Üstümü bile giymeden bakım yapmaya başladım. Odaya girip telefonumu alıp tekrar banyoya gittim. İnstagrama girip fotoğraf paylaştım.
@Selen_Yildirim: Bakıımm
(6.789.563 like 3.891.265 yorum)
@Selenfan: Bu kıza aşığım aşııkkk
@sinanenginingürsacları: Güzelsin valla
Takipçilerimin iltifatlarını okudum. Tabii antilerin nefret yorumlarını da. Neden antiler asla anlamıyordum. Telefonu kapatıp bakımımı bitirdim. Banyodan çıkıp kıyafetlerimi giydim. Ardından gündüz olmasına rağmen uyudum.

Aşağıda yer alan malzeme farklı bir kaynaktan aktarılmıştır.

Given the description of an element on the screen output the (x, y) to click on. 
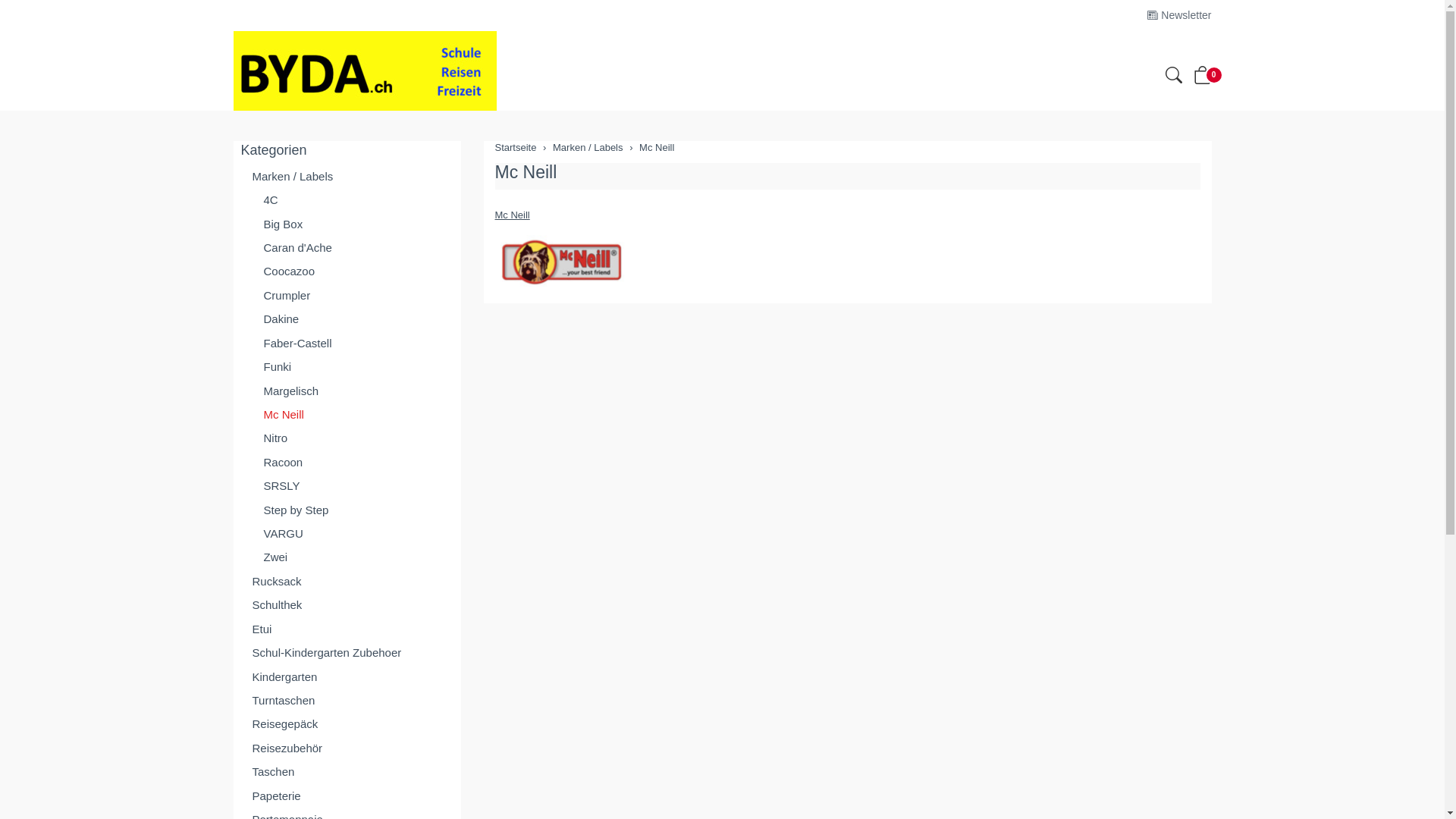
Mc Neill Element type: text (347, 414)
SRSLY Element type: text (347, 485)
Rucksack Element type: text (347, 581)
4C Element type: text (347, 199)
Mc Neill Element type: text (656, 147)
Etui Element type: text (347, 628)
Coocazoo Element type: text (347, 270)
Mc Neill Element type: text (511, 214)
Papeterie Element type: text (347, 795)
Schul-Kindergarten Zubehoer Element type: text (347, 652)
Startseite Element type: text (515, 147)
Suche Element type: hover (1172, 77)
Turntaschen Element type: text (347, 700)
Racoon Element type: text (347, 461)
Funki Element type: text (347, 366)
VARGU Element type: text (347, 533)
Kindergarten Element type: text (347, 676)
Dakine Element type: text (347, 318)
Step by Step Element type: text (347, 509)
Newsletter Element type: text (1179, 15)
0 Element type: text (1202, 78)
Faber-Castell Element type: text (347, 342)
Big Box Element type: text (347, 223)
Crumpler Element type: text (347, 295)
Caran d'Ache Element type: text (347, 247)
Schulthek Element type: text (347, 604)
Margelisch Element type: text (347, 390)
Zwei Element type: text (347, 556)
Taschen Element type: text (347, 771)
Nitro Element type: text (347, 437)
Marken / Labels Element type: text (347, 176)
Mc Neill Element type: text (525, 172)
Marken / Labels Element type: text (587, 147)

2 gün hastane de çok yorulmuştum.
****
Sabah kalktığım da ilk işim kızlara mesaj atmam oldu. Kızlara diyorum ama Emre de vardı grupta.
Selen: Buluşalım mı hep beraber kafe de??
Alev: Ay çok iyi olur valla
Naz: Okul?
Emre: Boşver okulu Naz
Naz: Sen gitmiyosun tabii rahatsın
Selen: Emre gelebilir misin sende?
Emre: Siz gezeceksiniz ve ben kalacak mıyım? Asla!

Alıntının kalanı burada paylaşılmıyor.